An appellate court in New Jersey denied close to $60,000 in poker chips to a man who thought he had struck gold when he purchased some old casino chips at an online auction.
The attempt to redeem the chips from the long-shuttered Playboy Hotel and Casino was initiated in January 2023 and hit a brick wall when an appellate court sided with the New Jersey Treasury Department’s Unclaimed Property Administration (UPA) on April 1, 2025.
The panel ruled that the man had no legal right to the funds because “he did not present chips that had been issued by the casino.”
The Backstory That Backfired
At the start of 2023, the man first approached the UPA, hoping to cash in 389 casino chips, which were collectively valued at $59,500.
The chips were originally from the Playboy Hotel and Casino, which operated in Atlantic City from 1981 to 1984.
When the casino closed its doors, it had the foresight to set aside funds with the UPA to honor future redemptions of outstanding chips.
The man told officials that he had purchased the chips in good faith from an online auction and had no knowledge of their backstory.
However, much to his disappointment, it was the itself that turned out to be crucial for his denial to redeem the chips.
Not for Casino Patrons
According to data from an investigation by the New Jersey State Police, the chips in question were never supposed to be issued to casino patrons but were meant to be destroyed as part of the casino’s closure process.
The casino had hired a third-party company to carry out that task.
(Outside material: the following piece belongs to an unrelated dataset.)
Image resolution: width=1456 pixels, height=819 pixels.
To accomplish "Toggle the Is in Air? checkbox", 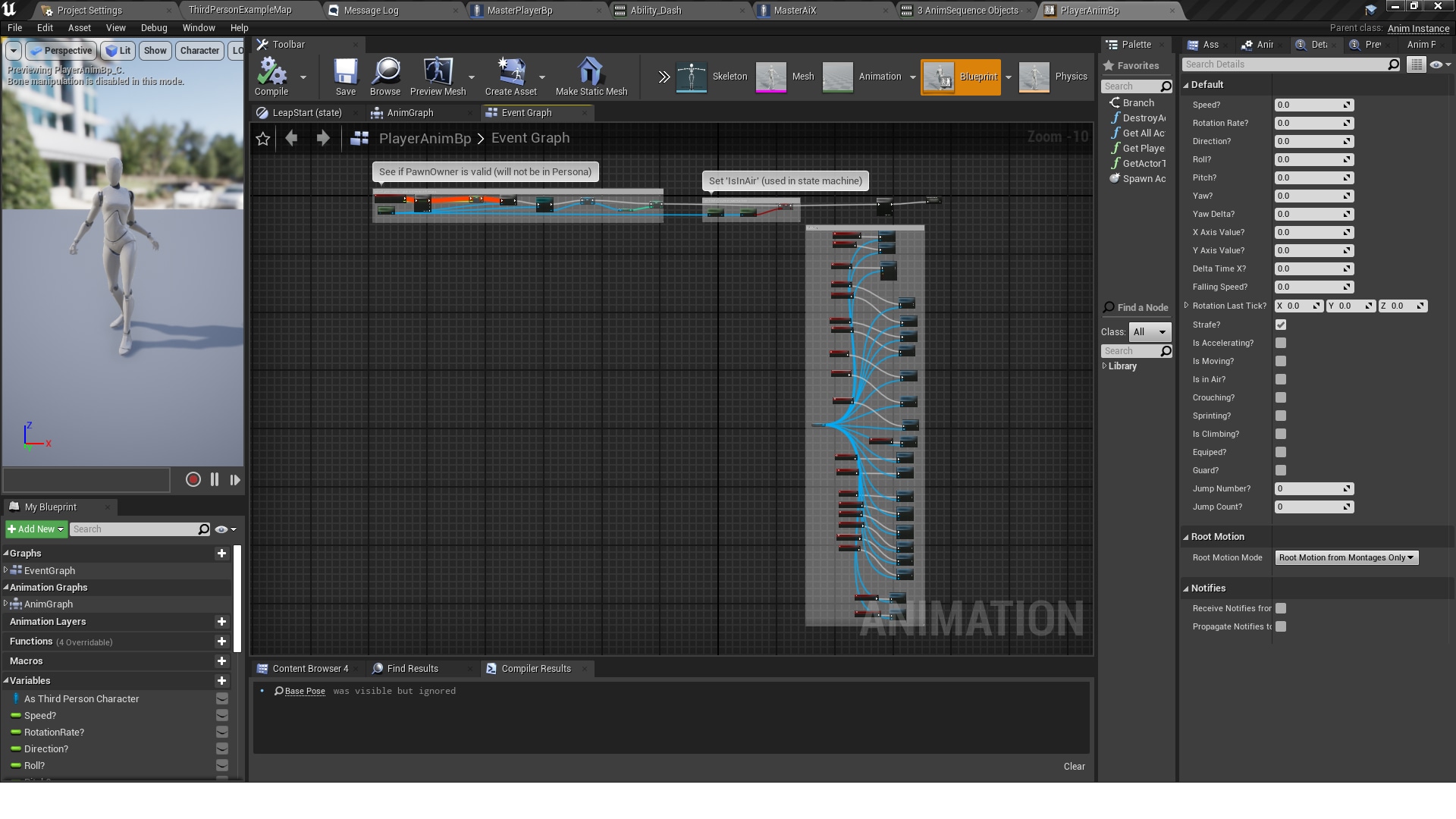I will pyautogui.click(x=1281, y=379).
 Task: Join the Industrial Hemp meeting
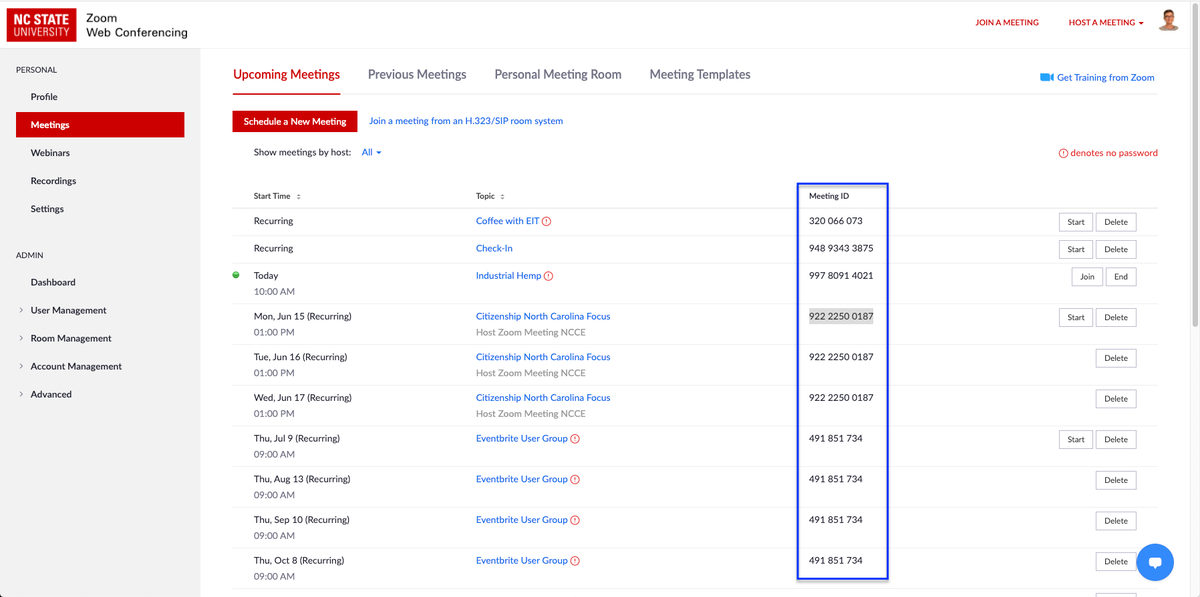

However, somewhere around 1990, a former employee of the respective company “had pilfered several boxes of unused chips” and stashed them in a bank deposit box.
Years later, after the man had filed for bankruptcy and forgotten about the box entirely, the bank opened it in 2010 and took possession of its contents.
The chips were eventually auctioned off through an auction house, where the unsuspecting buyer decided to scoop them up in hopes for a collectible windfall.
To his surprise, the UPA rejected his claim to redeem the chips in June 2023, citing that the chips had never actually been circulated in the normal course of casino business.
The man, however, was not ready to give up his dream, and decided to challenge the ruling. They called the ruling unfair and described it as based on improper evidence from the UPA.
The appellate court, however, disagreed with him, leaving him empty-handed.